__Wat te doen__. Geef de regels tussen de regel met "Viewport: 800px width, 722px" en de regel met "[x=262, y=111]", beide inbegrepen, opnieuw weer, inclusief de verzoeken, maar laat de afbeeldingen weg. Schaal daarbij elk getal in de antwoorden, de coördinaten, met 2,2 en rond af op hele getallen, waarbij een half naar boven wordt afgerond.

__Invoer__.
****************
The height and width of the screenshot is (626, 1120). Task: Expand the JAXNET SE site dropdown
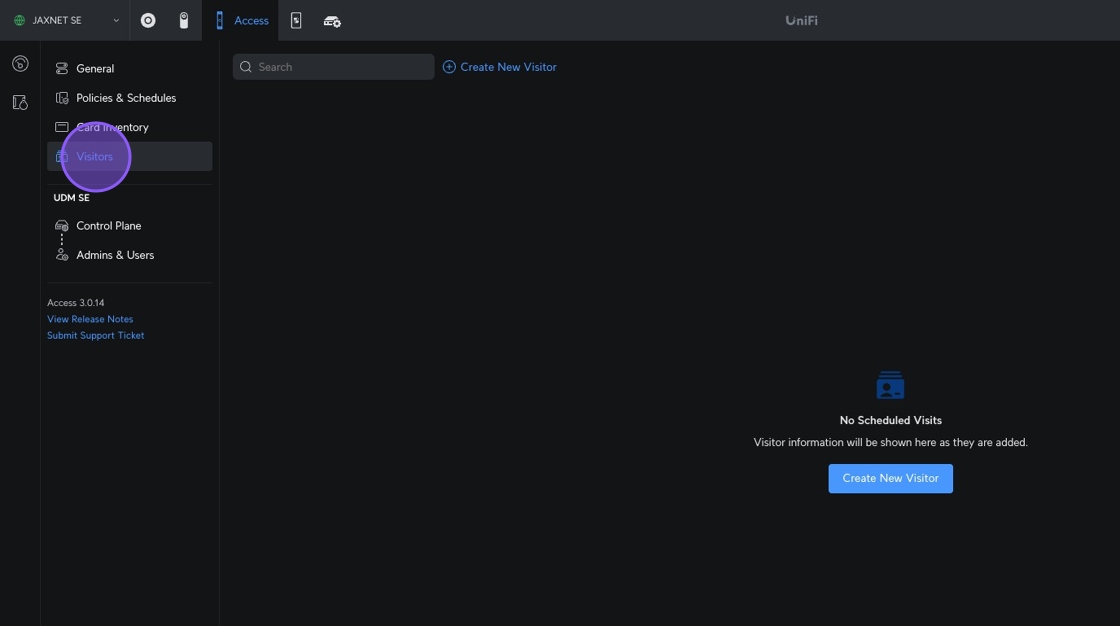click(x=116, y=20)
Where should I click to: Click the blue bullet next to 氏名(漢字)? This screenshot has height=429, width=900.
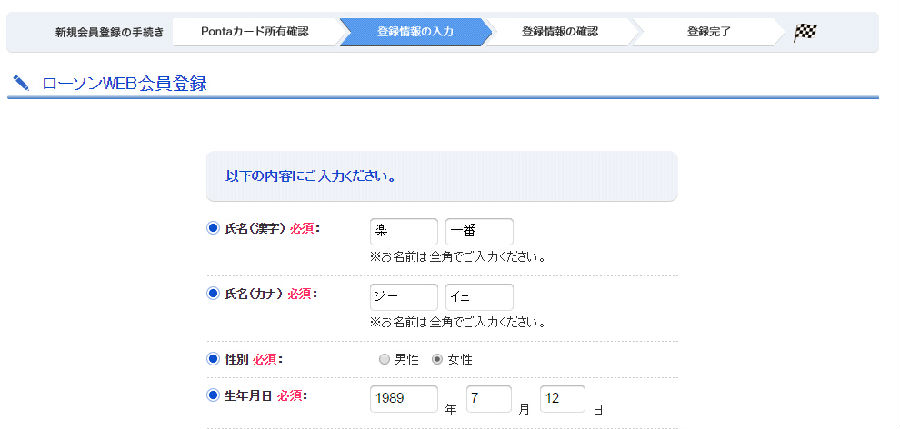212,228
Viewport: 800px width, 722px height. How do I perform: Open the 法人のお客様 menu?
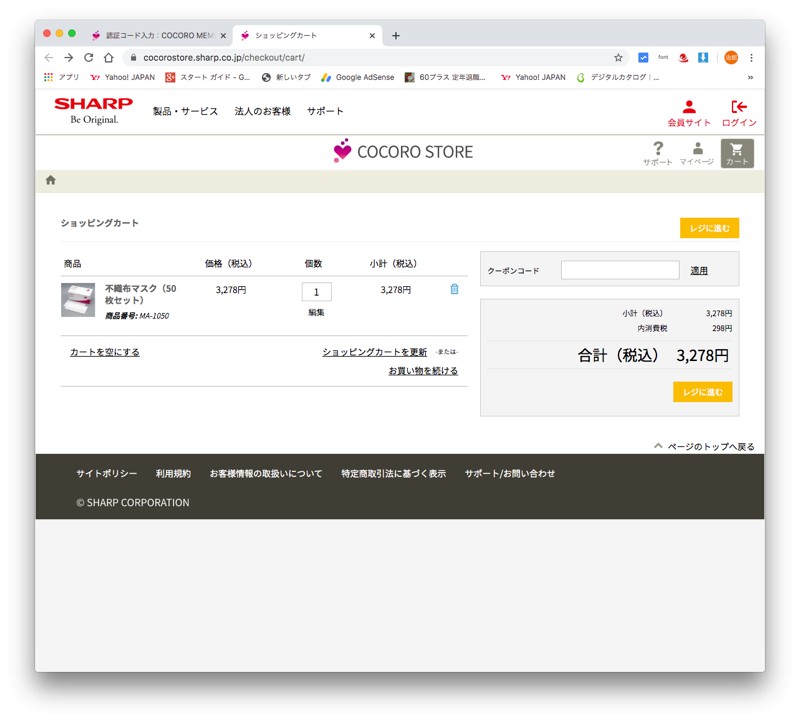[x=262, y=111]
****************
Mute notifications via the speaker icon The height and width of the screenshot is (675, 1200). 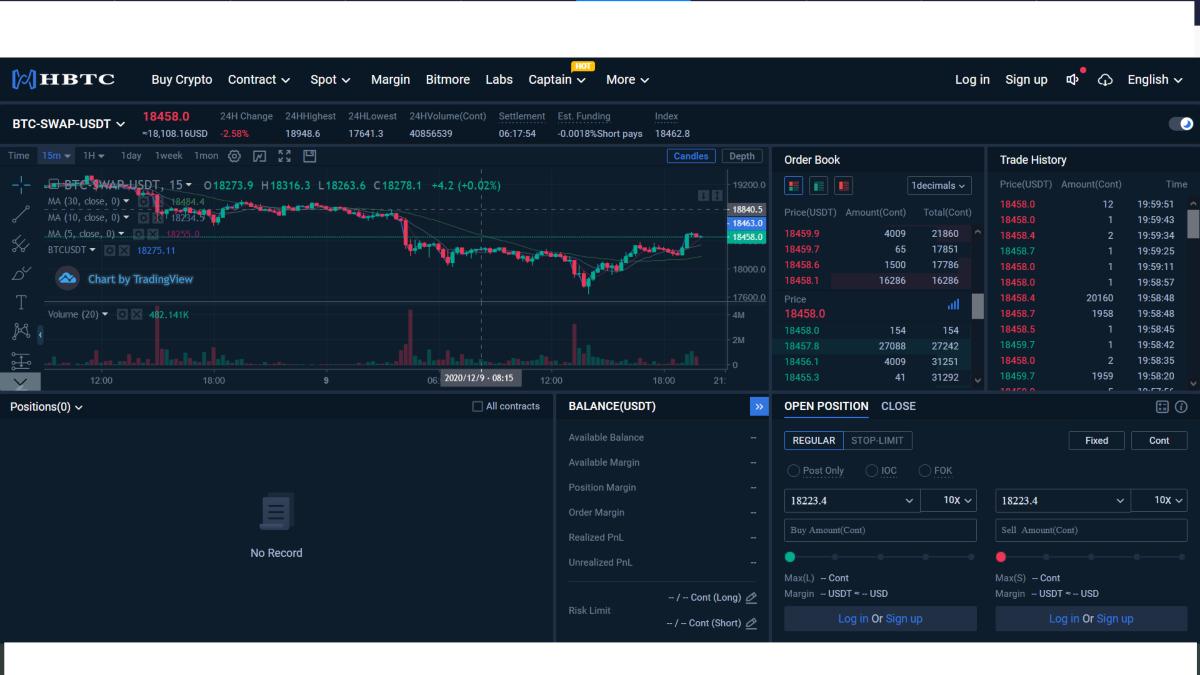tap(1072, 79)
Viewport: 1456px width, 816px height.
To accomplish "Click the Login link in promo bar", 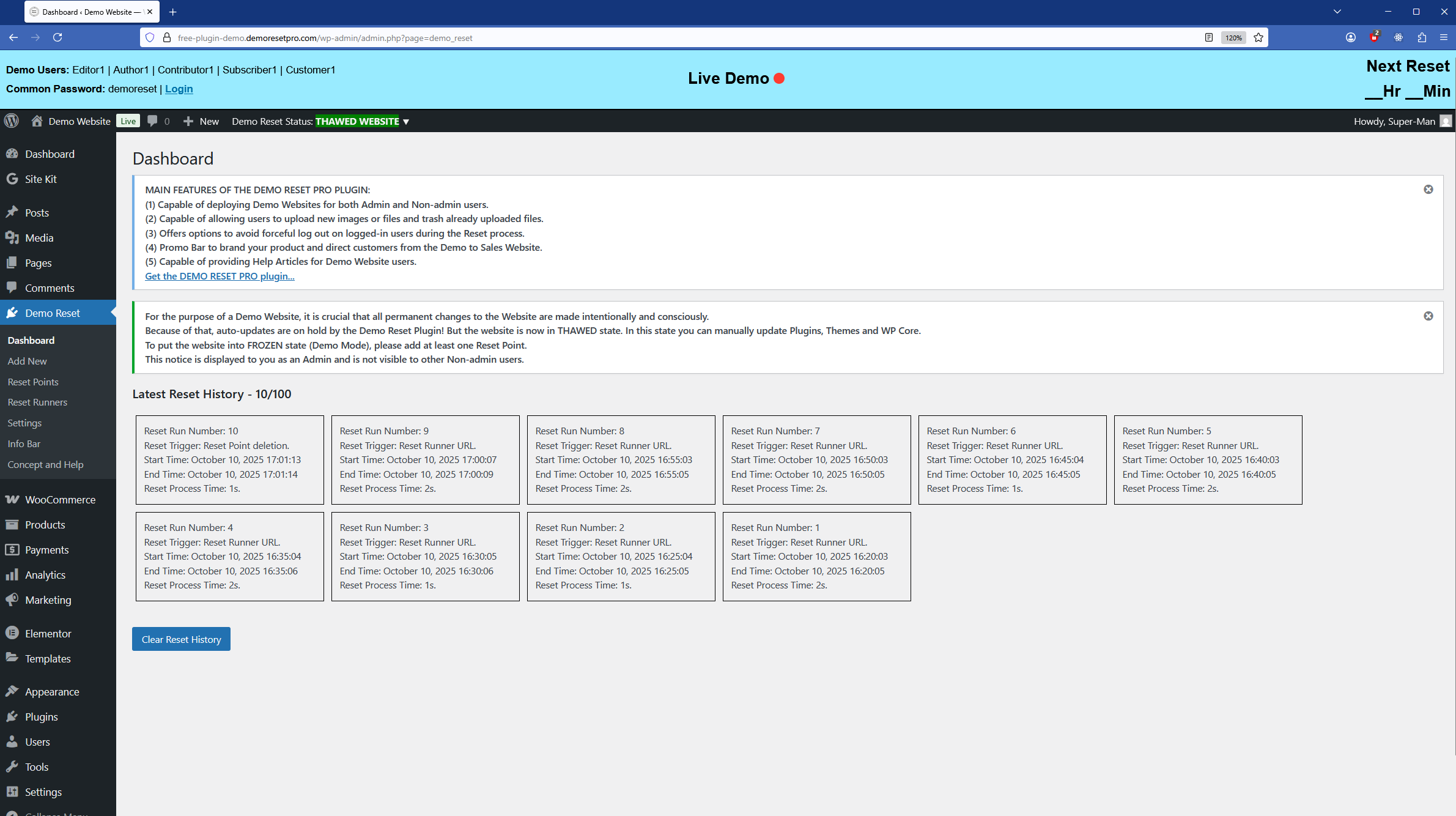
****************
__Oplossing__.
Viewport: 800px width, 722px height. How do I perform: Open the 法人のお客様 menu?
[x=576, y=244]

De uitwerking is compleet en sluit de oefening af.